It should be an easy home run. Antonio Campos’ starry, swampy Southern gothic The Devil All the Time has so many tools the indie, used to smaller-scale explorations of filmmaker is unsure how to deploy them. Tom Holland, Robert Pattinson, Riley Keough, Eliza Scanlen, Mia Wasikowska, Bill Skarsgård, Tom Holland, Haley Bennett, Jason Clarke, Sebastian Stan, and Harry Melling are an incredible ensemble, and they’re always watchable even though Campos’ exploration of hillbilly sin and corruptible faith is ponderous and less than the sum of its parts.
Fire and brimstone preachers, serial killers, prostitutes, corrupt cops, and traumatized war vets populate Campos’ corner of Hell, colorfully named Knockemstiff, Ohio. Author William Ray Pollock’s novel skillfully connected this southern-fried Rogue’s Gallery through an endless cycle of violence, cruelty, and deceit. Campos, who directed and co-wrote the script with brother Paolo, is never able to translate Pollock’s themes or ostentatious dialogue onto a cinematic landscape. Instead, characters flit in and out haphazardly, making it difficult to engage and making the 2 1/2-hour runtime feel like 4.
There are no heroes in this sort of film, but Holland’s protagonist Arvin Russell is the closest thing to it. But even he registers as barely there. We’re introduced to him, much younger, as a boy forever-molded by tragedy. A skeletal Bill Skarsgard, as creepy as his infamous portrayal of Pennywise, plays Arvin’s war-scarred father; with Haley Bennett as the boy’s angelic but sickly mother. A terminal reliance on the word of God sends the entire family into a downward spiral, and Arvin into adulthood as a bitter, angry, and violent man. Arvin recalls the harsh retribution his father would dish out to anyone who crossed him, using it as fuel to exact similar payback to those who threaten the people he loves.
Through bland narration that explains where Campos fails to show, The Devil All the Time follows a series of broken people, too many, with most registering as barely surface level.
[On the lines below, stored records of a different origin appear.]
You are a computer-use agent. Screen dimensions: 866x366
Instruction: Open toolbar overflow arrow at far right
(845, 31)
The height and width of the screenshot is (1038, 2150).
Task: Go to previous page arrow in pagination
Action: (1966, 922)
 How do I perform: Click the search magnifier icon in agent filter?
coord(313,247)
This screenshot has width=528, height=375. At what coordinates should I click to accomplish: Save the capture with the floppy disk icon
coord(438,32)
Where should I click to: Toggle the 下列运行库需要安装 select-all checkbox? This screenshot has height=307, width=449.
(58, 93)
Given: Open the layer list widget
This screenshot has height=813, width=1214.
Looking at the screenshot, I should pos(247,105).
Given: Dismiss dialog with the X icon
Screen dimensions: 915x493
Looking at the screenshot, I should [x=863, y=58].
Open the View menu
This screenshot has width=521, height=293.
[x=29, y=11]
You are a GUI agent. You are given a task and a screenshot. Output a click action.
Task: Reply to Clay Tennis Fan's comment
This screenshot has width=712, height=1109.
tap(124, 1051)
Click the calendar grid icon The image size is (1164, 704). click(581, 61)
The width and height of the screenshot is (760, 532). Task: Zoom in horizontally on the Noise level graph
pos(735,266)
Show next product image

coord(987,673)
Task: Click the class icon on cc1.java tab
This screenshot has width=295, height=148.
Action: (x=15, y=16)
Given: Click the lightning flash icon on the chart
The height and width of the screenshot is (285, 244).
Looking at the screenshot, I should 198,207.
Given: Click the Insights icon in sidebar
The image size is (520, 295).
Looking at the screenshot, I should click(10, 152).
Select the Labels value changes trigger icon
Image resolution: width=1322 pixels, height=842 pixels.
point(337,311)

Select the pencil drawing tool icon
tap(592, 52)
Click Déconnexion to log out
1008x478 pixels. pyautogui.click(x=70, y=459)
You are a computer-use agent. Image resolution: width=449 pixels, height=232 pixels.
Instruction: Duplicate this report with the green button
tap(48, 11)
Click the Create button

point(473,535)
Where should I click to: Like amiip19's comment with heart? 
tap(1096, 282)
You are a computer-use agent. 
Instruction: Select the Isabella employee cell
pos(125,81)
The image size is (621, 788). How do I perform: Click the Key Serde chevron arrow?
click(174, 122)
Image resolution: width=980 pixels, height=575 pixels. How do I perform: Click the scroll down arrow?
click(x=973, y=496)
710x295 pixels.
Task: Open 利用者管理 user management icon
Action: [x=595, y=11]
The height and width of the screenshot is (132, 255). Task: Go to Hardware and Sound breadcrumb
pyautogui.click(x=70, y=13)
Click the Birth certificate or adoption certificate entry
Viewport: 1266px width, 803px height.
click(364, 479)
Along with Arvin, we meet a psychopathic killer couple (Clarke and Keough) who entice boyish men into sexualized photos only to murder them for posterity. A dirty local sheriff (an unrecognizably bloated Stan) with political ambitions colludes with the criminal element. A legacy begins to form in the cruel fate of poor, naive Helen (Wasikowska), who marries a spooky-eyed pastor (Melling) who dumps poisonous spiders on his face to prove his piety to an eager parish. When his faith in God waivers, he delivers a murderous show of sacrifice.
Later, Helen’s equally innocent and lonely daughter Lenora (Scanlen) is enticed by another wolf in sheep’s clothing, pastor Preston Teagardin (Pattinson), who preaches scorched Earth tales of holy righteousness. He is, naturally, a man of immense sin, who uses his forked-tongue to demean his followers (pity Arvin’s grandmother and her chicken livers) and corrupt young women.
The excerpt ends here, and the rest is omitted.